=== Begin Enclosure ===

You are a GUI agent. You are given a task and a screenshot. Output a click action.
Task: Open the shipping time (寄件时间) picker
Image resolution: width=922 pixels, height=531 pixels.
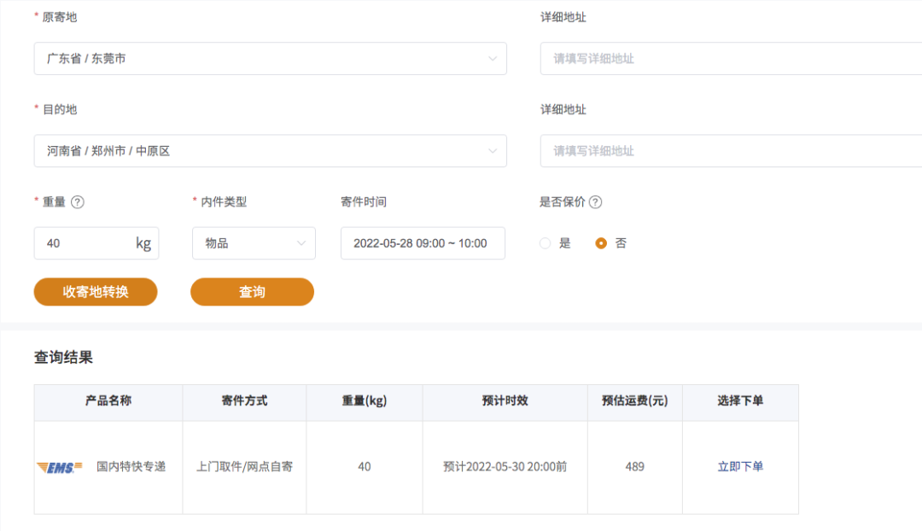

=== End Enclosure ===
=== Begin Enclosure ===

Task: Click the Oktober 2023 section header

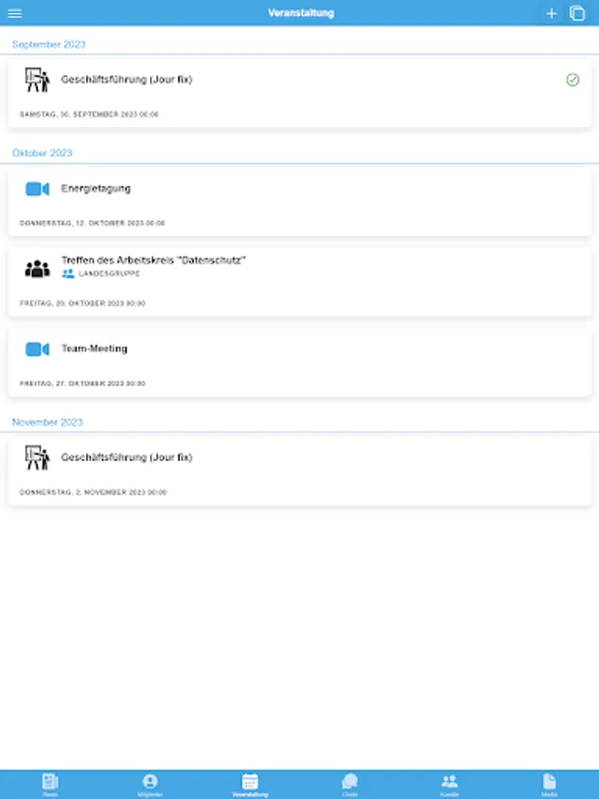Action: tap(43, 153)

=== End Enclosure ===

Task to complete: Transcribe, exactly and without additions, the lines of the records above, beginning with the line that contains "You are a GUI" and ending with the line that contains "Image resolution: width=922", both included.

Reply to the task:
You are a GUI agent. You are given a task and a screenshot. Output a click action.
Task: Open the shipping time (寄件时间) picker
Image resolution: width=922 pixels, height=531 pixels.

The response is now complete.